Solution: If the input is a const char*, use "normal strings". If the input is a wxChar or wxString, use the _T("macros"). For example:

  // indent code accordingly
  wxString code = it->second;
  code.Replace(_T("\n"), _T('\n') + lineIndent);


Some of the strings already converted in C::B, use _( when they should be _T(.

Example:

  WRONG: wxXmlResource::Get()->LoadDialog(this, parent, _("dlgGenericMultiSelect"));

dlgGenericMultiSelect is a reference to a resource. Therefore it must use _T instead.

  RIGHT: wxXmlResource::Get()->LoadDialog(this, parent, _T("dlgGenericMultiSelect"));

And don't forget to test for single characters, too!



All operations with wxStrings (not char*'s) should have _("string") for strings to be displayed to the user, and _T("string") for strings used internally.


Printf-like functions is - use c_str() (in examples in wxwidgets.org there are used different arguments for unicode and non-unicode versions where formating string was both "%s"). For example:

  tmpkey.Printf(_T("%s/editor/keywords/%d"), key.c_str(), i);


XRCID and XRCCTRL macros:
XRCID and XRCCTRL macros must _NOT_ be converted! They're pre-converted already!

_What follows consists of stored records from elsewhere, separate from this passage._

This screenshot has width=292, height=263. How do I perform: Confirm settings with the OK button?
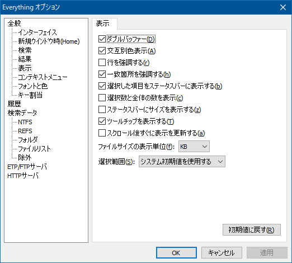click(176, 253)
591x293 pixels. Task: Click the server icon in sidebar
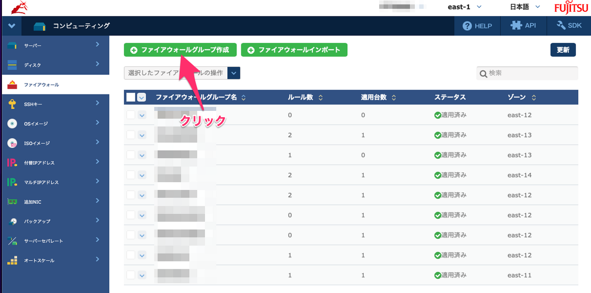(x=12, y=46)
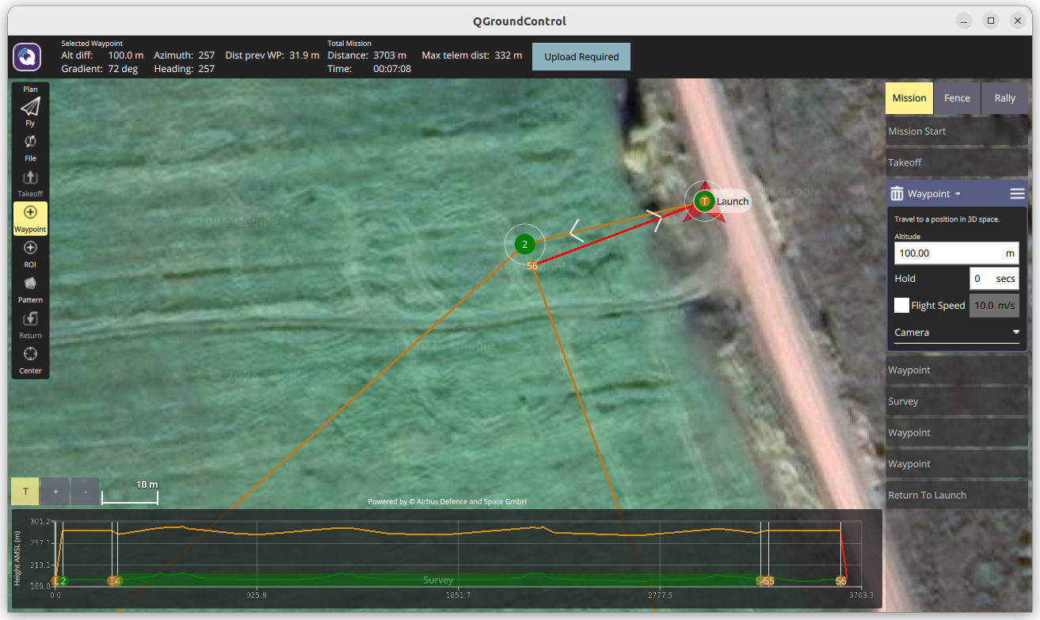Screen dimensions: 1040x620
Task: Delete the waypoint with trash icon
Action: 897,194
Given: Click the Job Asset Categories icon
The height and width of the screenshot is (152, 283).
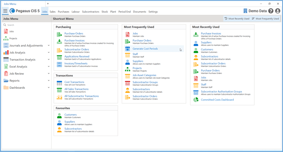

  WRONG:   XRCCTRL(*this, _T("lblLabel"), wxStaticText)->SetLabel(label);


  RIGHT:   XRCCTRL(*this, "lblLabel", wxStaticText)->SetLabel(label);


concatenated strings:
_() is macro which calls one of wxWidget's internal function so concatenating should look like this:

  _("string 1" "string2" ... )

_T() macro simply adds 'L' before string given as a param (in Unicode of course, in normal mode it do nothing with the string) so concatenation should be:

  _T("string1") _T("string2") ...


Gotchas

_C() can return a proxy, not nessesarily a char const*

Don't write code like Code:

char const * psz = _C( str ); // formerly str.mb_str(wxConvUTF8);

_C(), in unicode mode, returns a buffer, not a raw pointer. This is a good thing because the buffer's destructor takes care of freeing the memory used by the string. This buffer is implicitly convertible to a char const* so that it can be used in things like strlen( str.mb_str() ) immediatly, but that opens up the error I'm warning about in this post.

What actually happens in the above code? wxString::mb_str() returns a buffer object. Said buffer's implicit conversion to char const* is activated, and the result is stored in psz. The temporary buffer then GOES OUT OF SCOPE and ITS DESTRUCTOR DELETES THE MEMORY. It seems that windows doesn't care, but that linux often has already reused the memory by the time psz is used again in the code.

Solution: Code:

wxWX2MBbuf psz = str.mb_str(wxConvUTF8);

wxWX2MBbuf takes ownership of the buffer ( no, it's not copied -- it's transfer of ownership semantics similar to std::auto_ptr ). That way you can actually use the memory until psz goes out of scope and deletes it.

Printf uses wxChars

When using wxString::Printf, %s wants wxChar const*, so just use .c_str(). This is important to watch out for because Printf uses varargs, which aren't typesafe, so the copmiler doesn't catch the error. If, for example, Mandrav uses .mb_str(), the compiler wont say anything because mb_str() is the same as c_str() in non-unicode mode, returning a char const*. However, when me22 runs it in Unicode mode, mb_str() returns a proxy ( see above ), which can't be passed through a vararg and the program crashes at runtime.

Streaming a plain char fails silently

This one was the source of the mysterious bug that replaced all the )'s in the class browser with 41's :P

Problem: In unicode, the following compiles fine and doesn't crash:

my_stream << '\n';

However, my_stream traffics in wxChars, and '\n' is a plain char. This means that integer promotion is applied to '\n', so the effect is as if the code were:

my_stream << static_cast<int>('\n');

Which shows a number, instead of the character.

Solution: Don't forget the _T()s! Alternatively, use "\n" instead, which the compiler doesn't silently convert, so an easy-to-stop&fix compile error will occur.